Sunbury’s old lock next for new look

But lock-keeper’s house to be included in Environment Agency’s renting experiment

Sunbury's old lock

The Old Lock at Sunbury has been refurbished but it is one of manual type as the old wheel-controlled sluice mechanisms show

FOLLOWING on from the excellent news about the refurbishment of Chertsey Lock nearing completion that I wrote about last week come further tidings to gladden the heart of all boat owners – Sunbury Old Lock has also been given a makeover.

The old lock, which was originally built in 1856, had fallen into disrepair and was seldom used but with the increase in river traffic over recent years – and particularly during the summer months – congestion at Sunbury was becoming a significant problem.

So the Environment Agency, God bless ‘em, finally decided to give the old lock a revamp that took place during the winter so that it may once again be used to keep traffic flowing on the river.

Before anyone gets too excited, I should probably remind skippers that the old lock is very definitely a manual lock – no hydraulic lifting of sluices or opening of gates here, chaps.

Instead, the sluices are controlled by the big old-fashioned paddle wheel units on top of the gates while the gates themselves are opened and closed simply by pushing on the huge timbers attached to them – so it’s not for use by wimps.

But if it means working up a bit of sweat to go through the old lock rather than waiting half an hour to use the new one, I think there will be more than a few who will roll up their sleeves and give it a try.

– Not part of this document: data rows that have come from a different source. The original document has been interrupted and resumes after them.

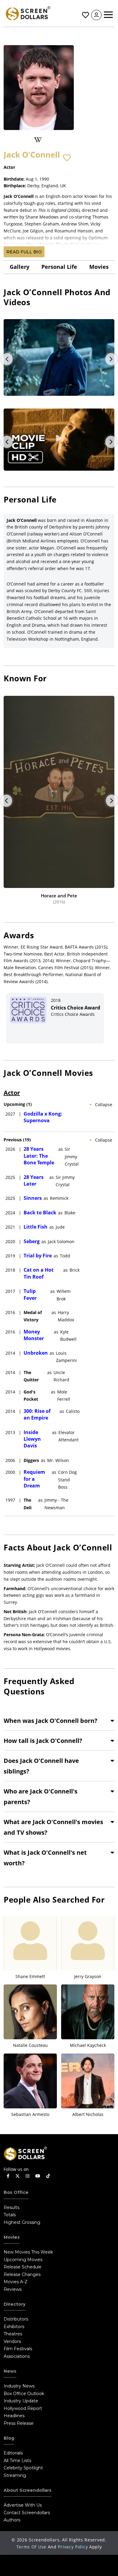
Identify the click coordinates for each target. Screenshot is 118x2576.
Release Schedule (22, 2267)
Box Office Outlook (24, 2393)
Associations (17, 2356)
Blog (9, 2438)
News (10, 2371)
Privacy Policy (73, 2547)
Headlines (14, 2415)
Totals (10, 2214)
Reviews (12, 2289)
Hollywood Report (23, 2408)
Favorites (84, 15)
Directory (14, 2304)
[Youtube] (37, 2176)
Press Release (19, 2423)
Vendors (12, 2341)
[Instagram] (27, 2176)
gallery (19, 266)
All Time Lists (17, 2460)
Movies (99, 266)
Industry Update (21, 2401)
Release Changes (22, 2274)
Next (111, 359)
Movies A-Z (16, 2281)
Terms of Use (31, 2547)
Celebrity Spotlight (23, 2468)
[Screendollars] (28, 13)
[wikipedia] (38, 140)
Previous (7, 359)
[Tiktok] (48, 2176)
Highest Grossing (22, 2222)
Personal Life (59, 266)
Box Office (16, 2192)
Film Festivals (18, 2348)
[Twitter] (17, 2175)
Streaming (15, 2475)
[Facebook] (8, 2176)
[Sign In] (96, 15)
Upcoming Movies (23, 2259)
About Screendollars (27, 2490)
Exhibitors (14, 2326)
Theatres (13, 2334)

The lock keeper’s house at Sunbury

The lock-keeper’s house at Sunbury is one of those to be rented out by the Environment Agency

STILL on the subject of locks – well, lock houses at least – the Agency has finally responded to the pleas from the Thames Users’ Group (TUG) asking it to abandon plans to rent out the nine lock houses which have become vacant or are about to become so with the retirement of the resident keepers.

TUG chairman Michael Shefras tells me that EA chairman Lord Smith has announced that a pilot study will take place covering just five of those houses  – sadly still including Chertsey and Sunbury – and that a review will then take place around April 2013.

I find this a disappointing response – I think there is still a very strong argument for having keepers living at the locks for which they are responsible but I guess it comes down to having to save money – as always.

FINALLY this week, I’d like to draw your attention to the annual lecture organised by the Rotary Club of Shepperton Aurora.

It takes place at Halliford School in Shepperton on Wednesday, March 28 from 6.30pm and the speaker is the inspirational Mike Brace CBE who is vice president of the British Paralympic Association.

He will be speaking on the subject of It’s Ability that Counts – and he is always well worth listening to.

Mike lost his sight at the age of 10 when a firework blew up in his face but since that time he has taken part in more than 50 sports including sailing, surfing, canoeing, skiing and cricket.

Tickets, which cost £10 and include a welcome drink, are available from Laurie Burrell on 01932 564 556.